While Jenamani believes the ideal situation would be accurate fog nowcasting for minute-by-minute analysis of the weather,he says the day they can achieve 99.9 per cent accuracy in fog forecasting is not a long way off. “The prediction accuracy,which was 75 per cent in 2008,has improved to 95 per cent now. This is called the ‘yes or no’ forecast on whether there will be dense fog. But the greatest challenge now is to predict the exact time of dense fog formation and that of its lifting,” Jenamani says.

During periods of severe fog,Jenamani starts his day with a briefing with DIAL,ATC and the airlines at 6.30 am — to spell out the scale of fog,local features and the time it is likely to turn shallow — so stakeholders can brace themselves for facing their respective challenges. Then he briefs the media,so that the information can reach everybody affected by it. “We are now the prime centre of fog forecasting and monitoring,with the expertise that this office has demonstrated since 2005,” he says.

Even though technological enhancements are on their way to make fog forecasting more accurate,one major task that covers for 50 per cent of the work is checking on the status of the runway visibility range (RVR).

The IGI Met department now has a weather analysis workstation,procured from MeteoFrance,where three-dimensional data of surface conditions over North India,Pakistan and Afghanistan is analysed. “It is important to analyse the winter weather conditions,such as western disturbances over Pakistan and Afghanistan,because winds originate there and move towards northern India and Delhi. So,reading western disturbances is a priority during winters,” Jenamani says.

He defines western disturbance as a cyclonic disturbance that carries moisture,which gets converted into rain and snow as it reaches North India,especially Jammu and Kashmir. “So scientifically,when a western disturbance approaches,the winds over North India become easterly,and the night temperature increases,” he explains. The cyclical pattern of the western disturbance brings with it all the ingredients essential for the formation of fog,he adds.

The formation and impact of fog at the IGI Airport,however,is a peculiar phenomenon because “it is not a homogeneous event due to the geographical location of its runways”. Runway 28,which is flanked on both sides by various structures such as the Metro station and the terminal building,experiences 30-50 per cent less fog when compared to Runway 29 — which is surrounded by an open area. The presence of Shiv Murti on NH-8 gives in for some variation also because a displacement of 1,400 metres has been maintained as the mandatory threshold for aircraft landing on Runway 29.

An essential requirement as per the International Civil Aviation Organisation (ICAO),Runway 29 had three RVR instruments when it was commissioned in 2008. “Two more RVR instruments have now been commissioned for Runway 29,so that the entire runway be utilised. This is,i guess,the first runway in the world to have as many as five RVR instruments. But that is because of the peculiar nature of fog formation here,which varies at different places along the same runway,” says Jenamani.
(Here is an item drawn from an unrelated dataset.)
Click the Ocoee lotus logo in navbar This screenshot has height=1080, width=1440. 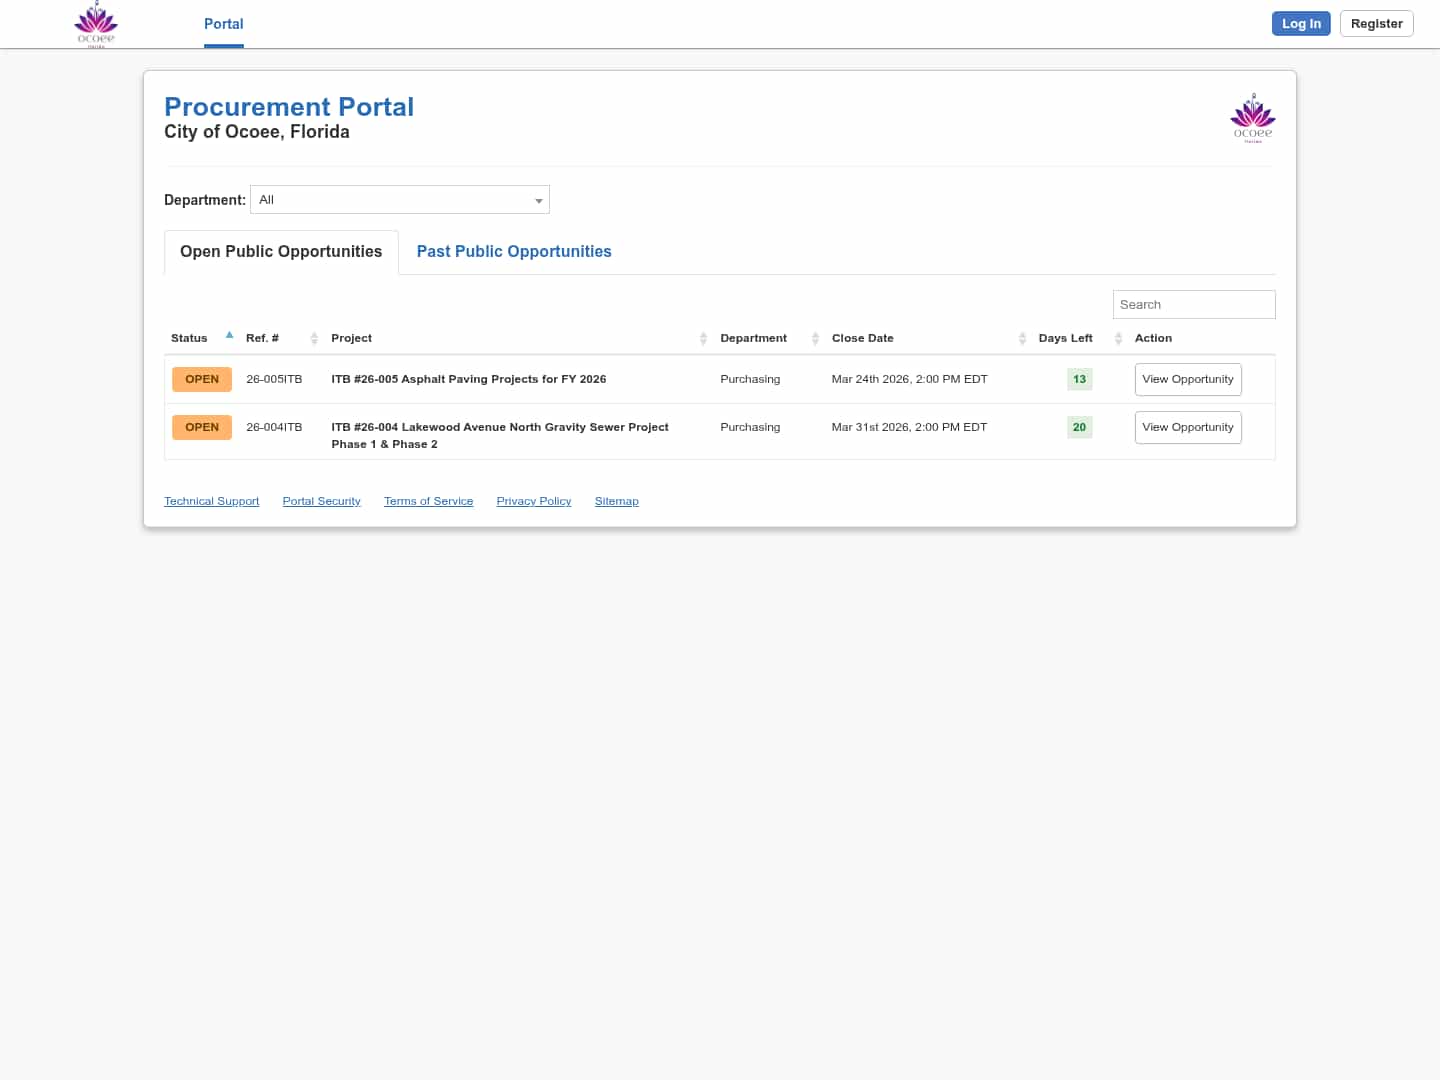coord(96,24)
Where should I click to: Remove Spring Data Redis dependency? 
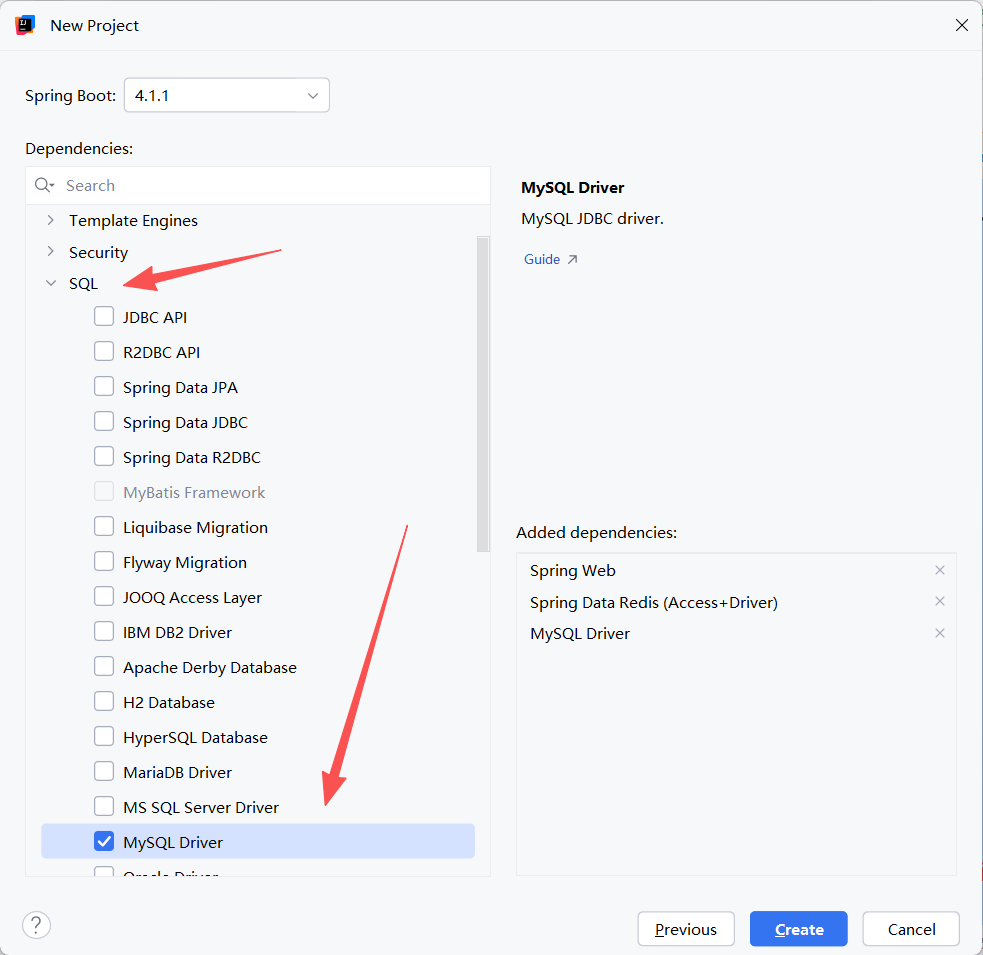pyautogui.click(x=940, y=601)
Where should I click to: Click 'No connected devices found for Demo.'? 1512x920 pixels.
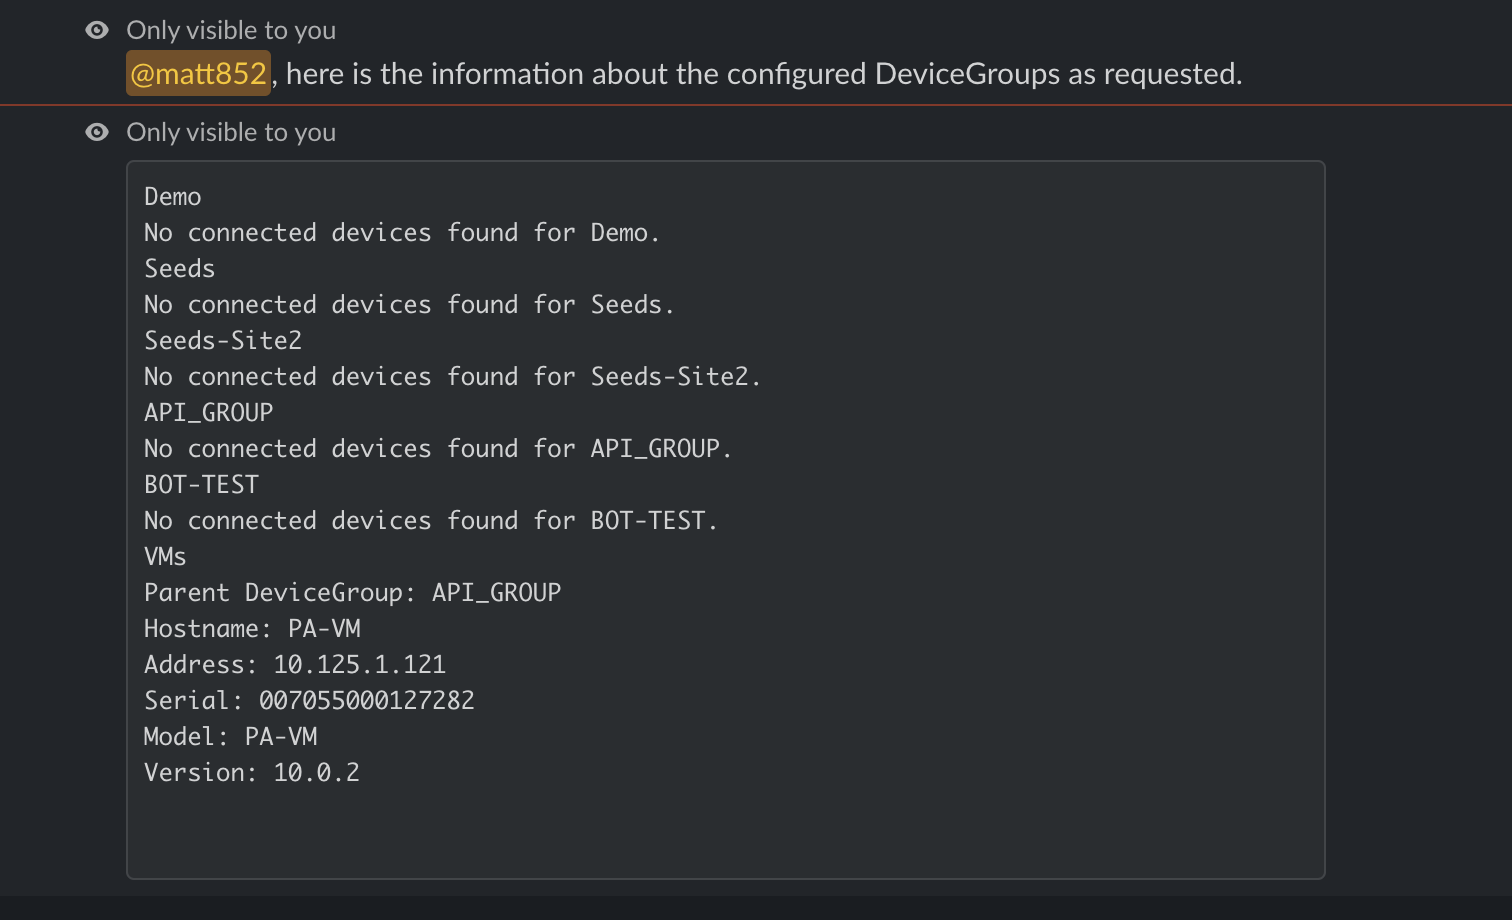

The challenge for Jenamani and his team is to bring about a runway-wise fog prediction system that would fill the gap in accuracy between prediction and communication. “We will soon tie up with a mobile service provider to start our SMS service. Through that,all subscribed users would be able to benefit from the latest forecast; even passengers would be able to subscribe to the service,” Jenamani says.

Apart from aviation,Railways is the second biggest sector affected by fog. “But they have no solution. Cancellations and delays increase costs and the poor people are affected,” he adds. Jenamani now wants to do a pilot project for the Railways to develop a RVR-type instrument,probably a visibility meter,on the Delhi-Ambala sector to find a mechanism for minimising the impact of fog on train services.

Hailing from Sarangapur in Orissa,Jenamani completed his masters in applied mathematics with fluid dynamics from Utkal University and relocated to Delhi in 1992 to pursue his doctorate. Even while he was doing his PhD at IIT Delhi,he cleared his UPSC exam and was offered a job with the Indian Meteorological Department in Pune. He joined its Delhi headquarters in 2002.

Jenamani won the Young Scientist Award in July 2007 for his contribution to weather forecasting,and setting up the fog prediction model at IGI airport.